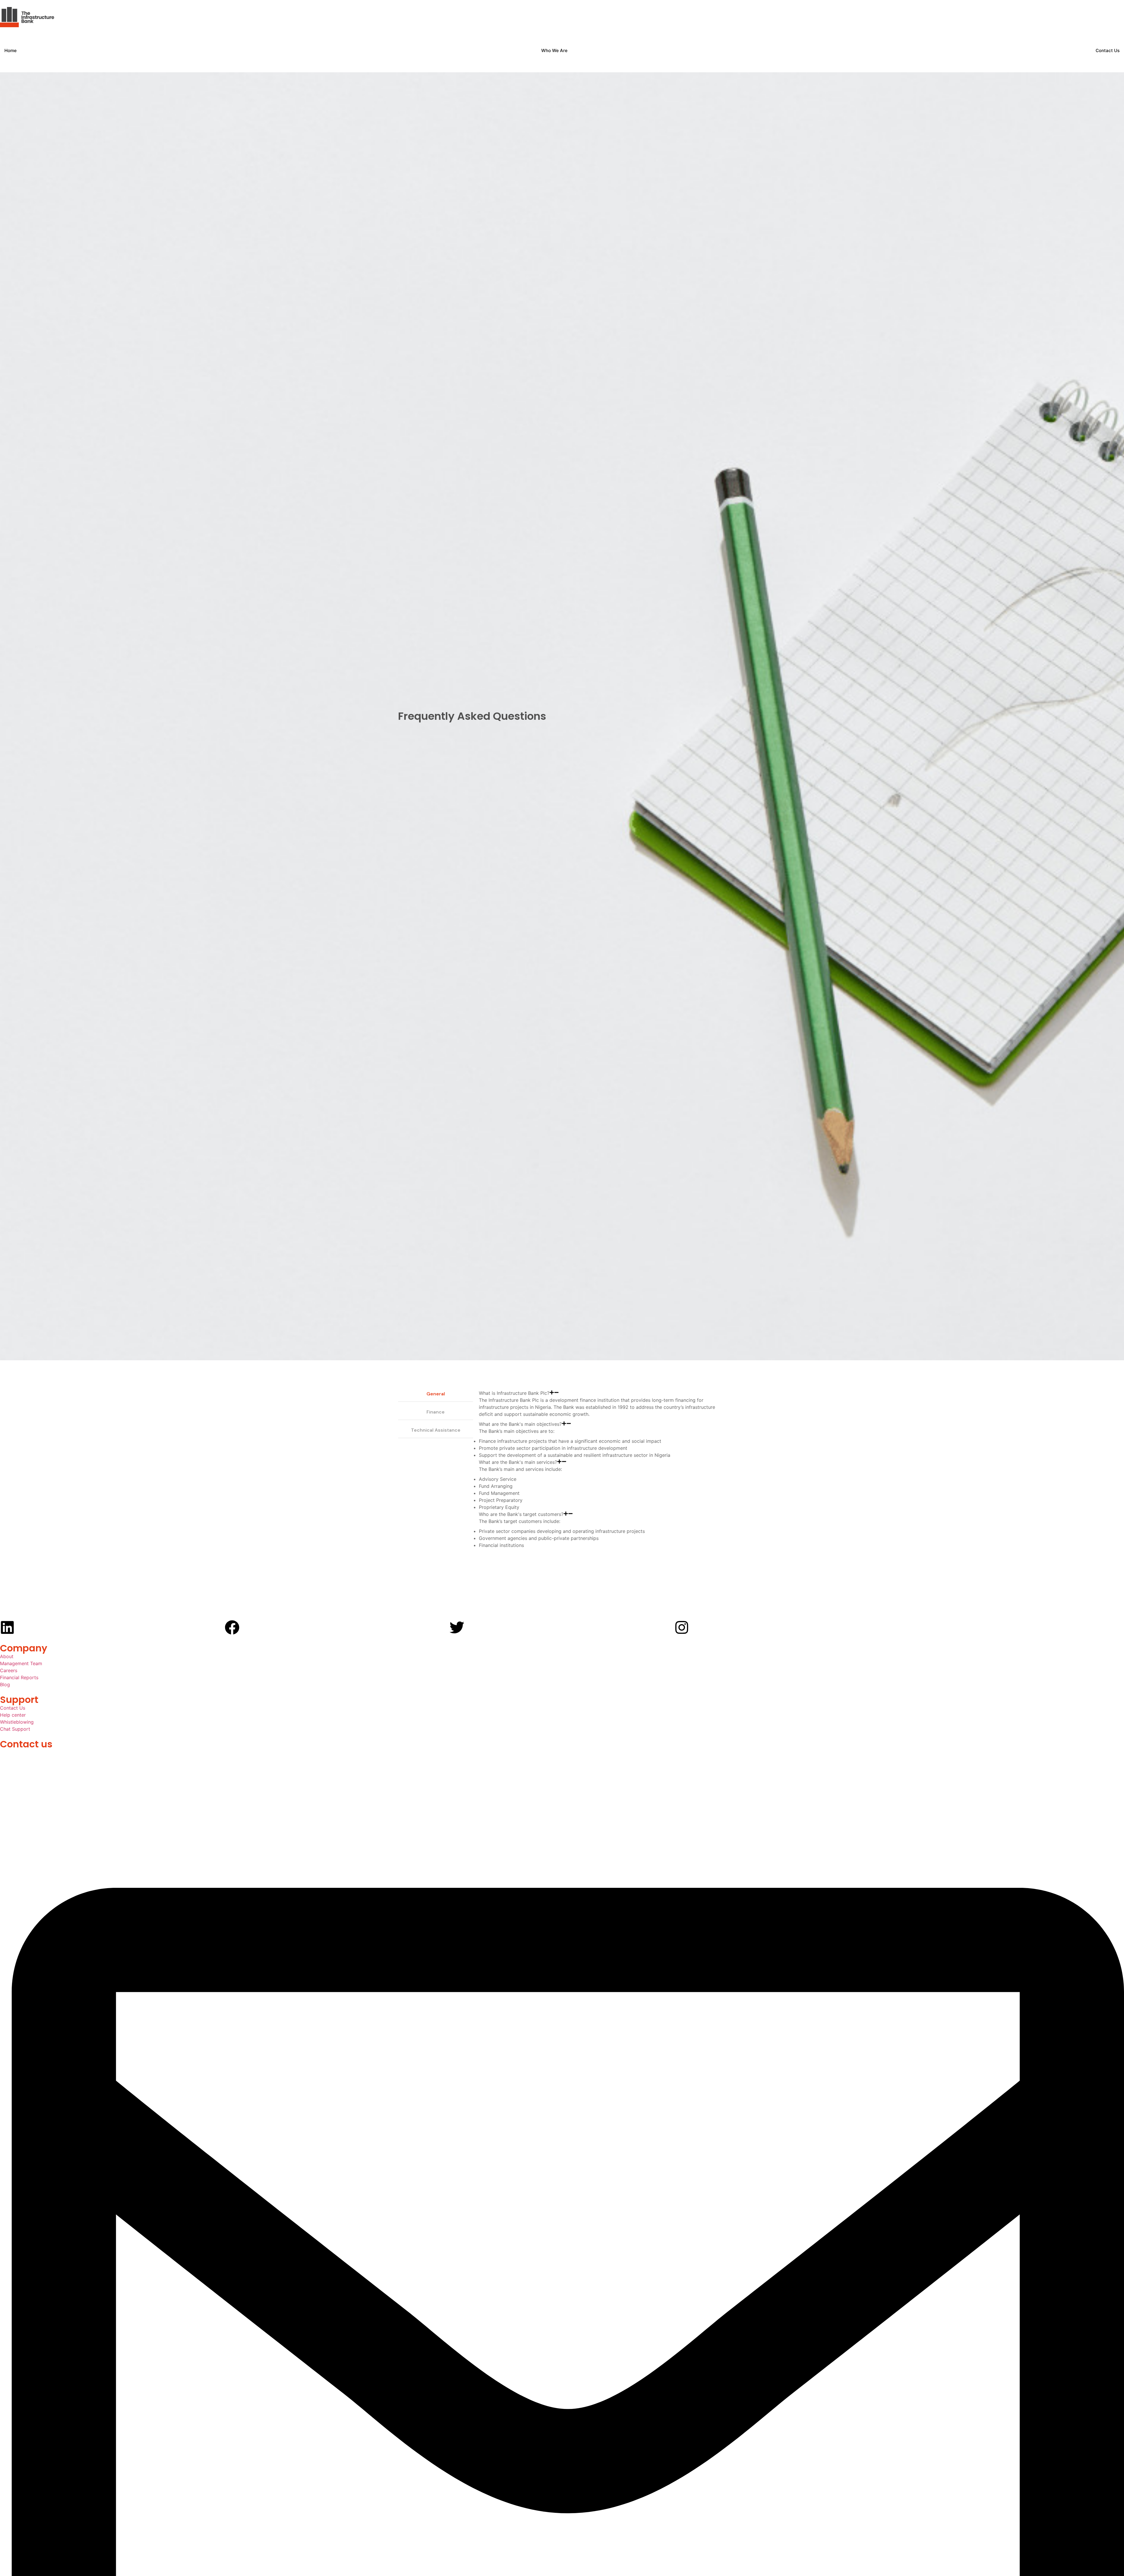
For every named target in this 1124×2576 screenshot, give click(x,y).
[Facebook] (232, 1627)
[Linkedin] (7, 1627)
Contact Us (1108, 50)
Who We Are (554, 50)
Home (10, 50)
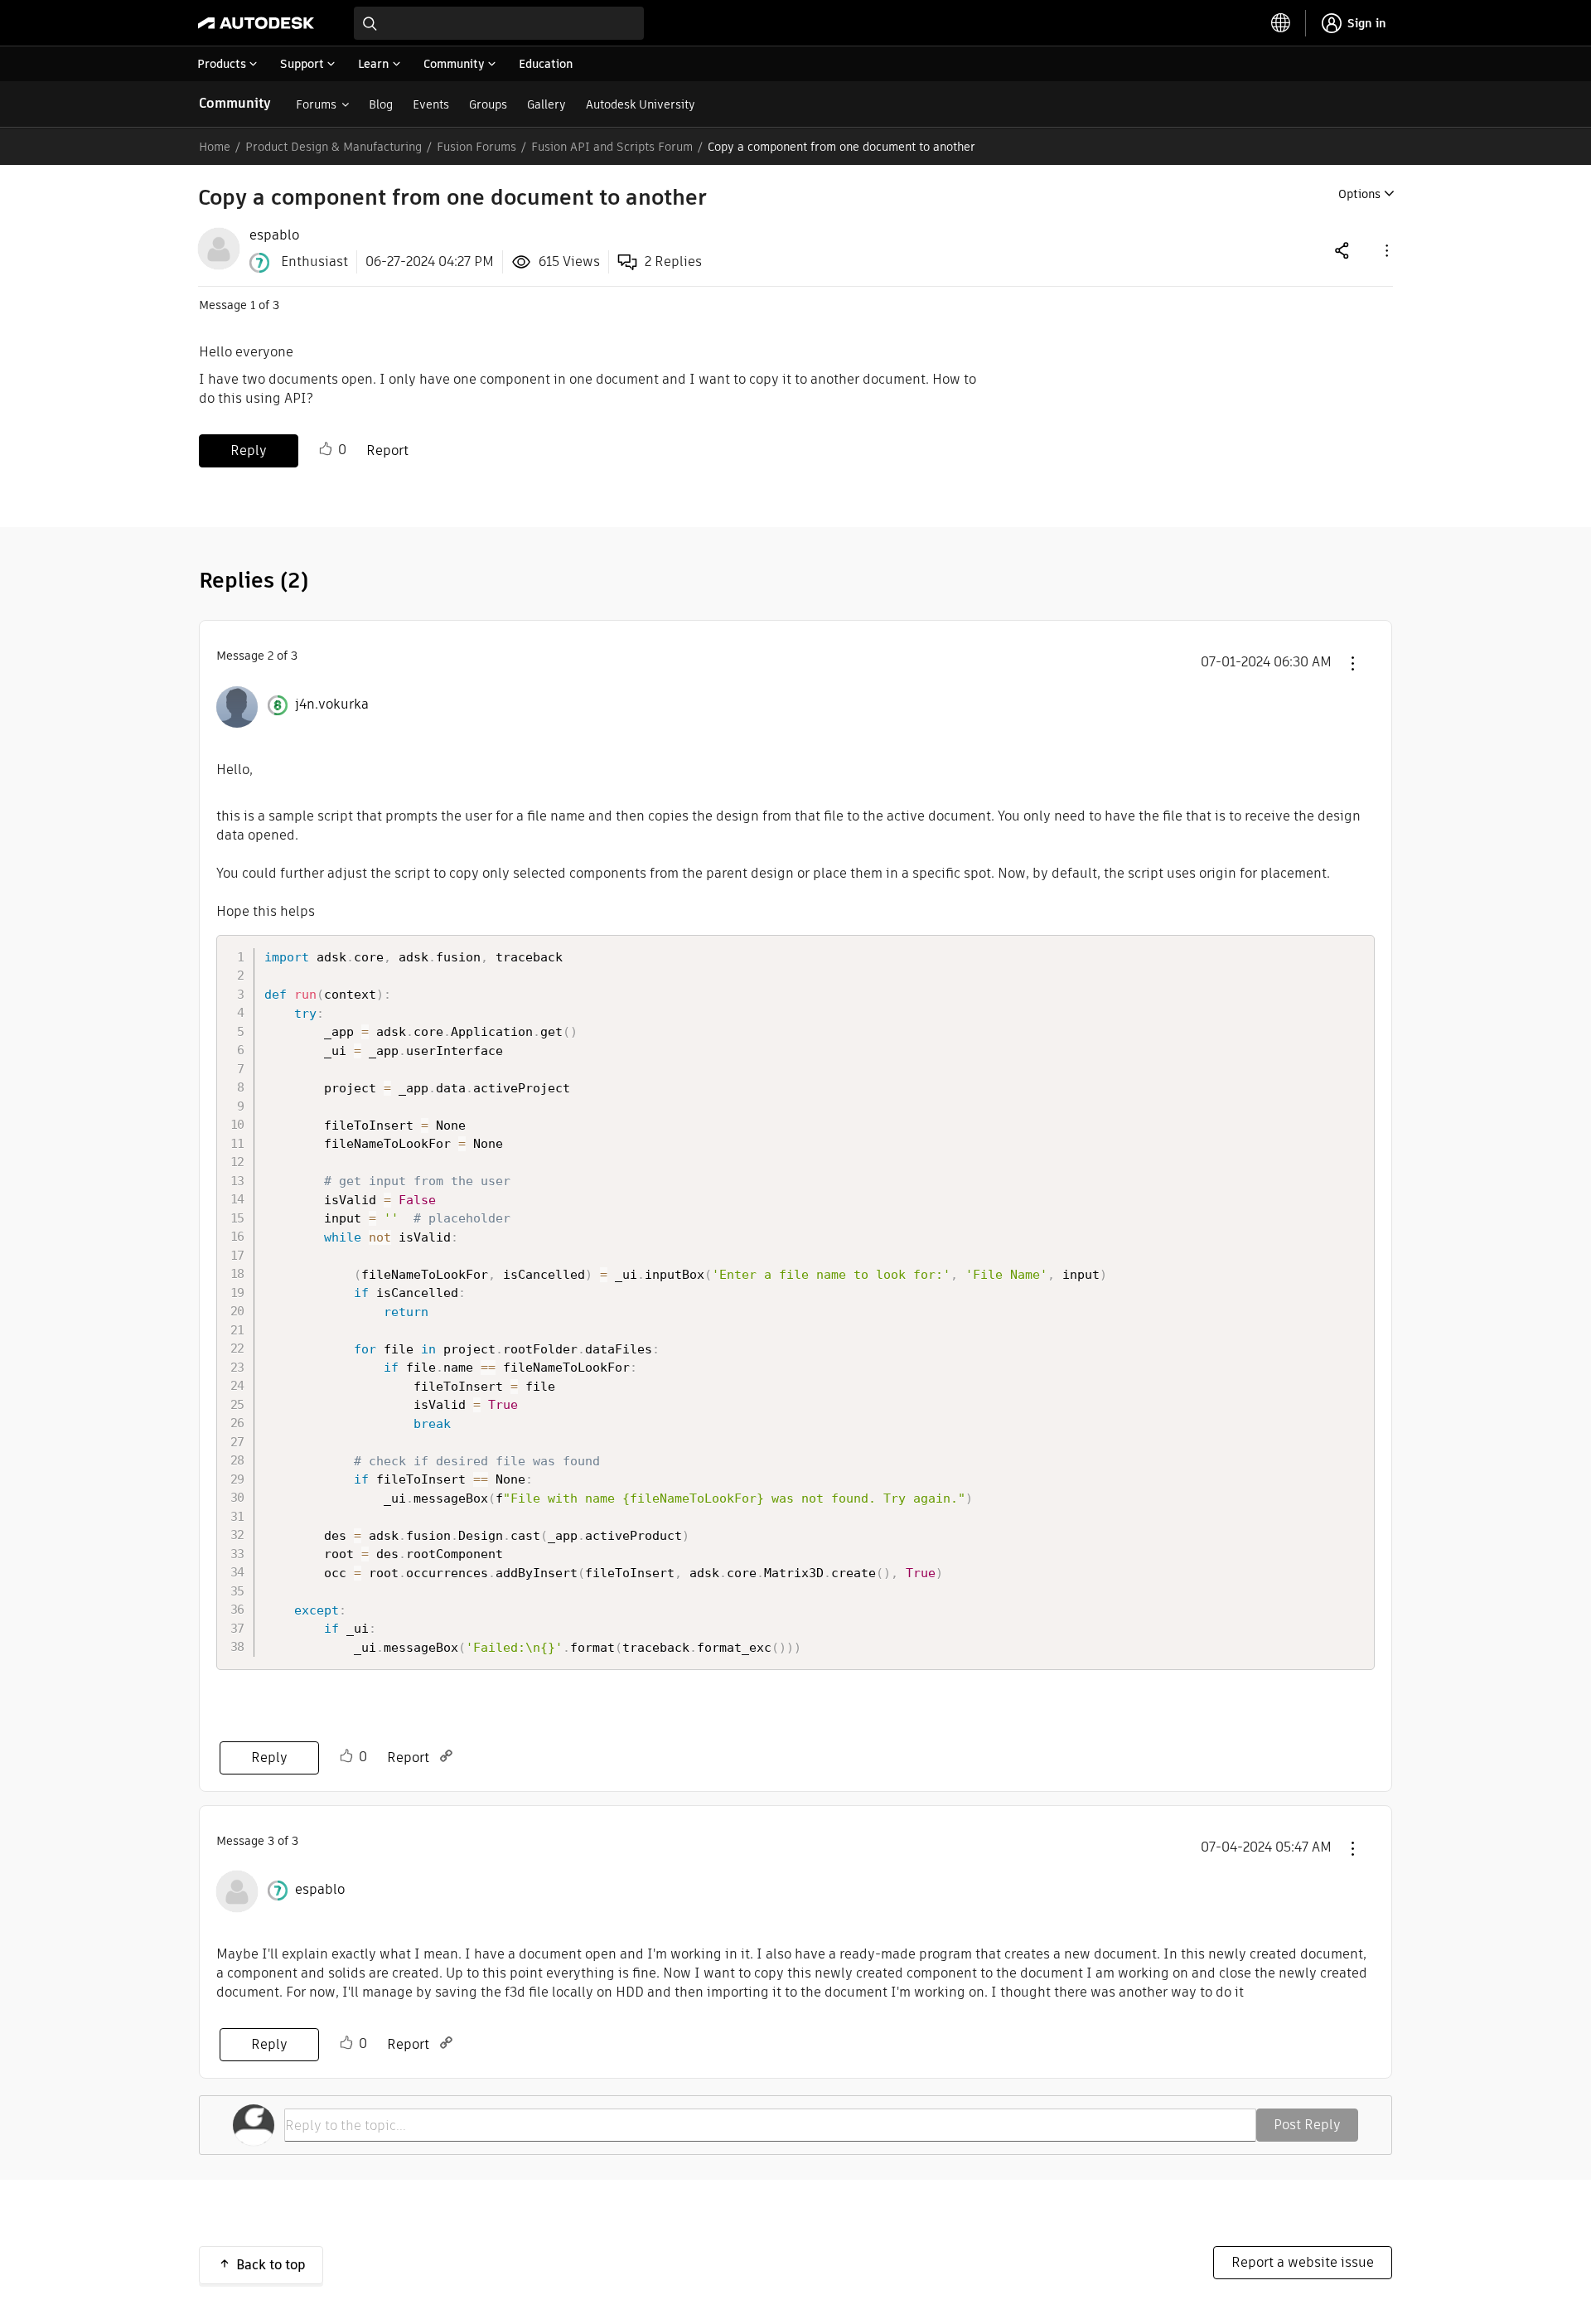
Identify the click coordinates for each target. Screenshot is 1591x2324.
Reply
------
WORK TO COMPLETE: The data above must be written out again word for word, without its pictures.

WRITTEN RESPONSE:
For every named target in this 1124×2576 screenshot, give click(x,y).
[Facebook] (232, 1627)
[Linkedin] (7, 1627)
Contact Us (1108, 50)
Who We Are (554, 50)
Home (10, 50)
Identify the click coordinates for each target. Screenshot is 1591x2324.
Reply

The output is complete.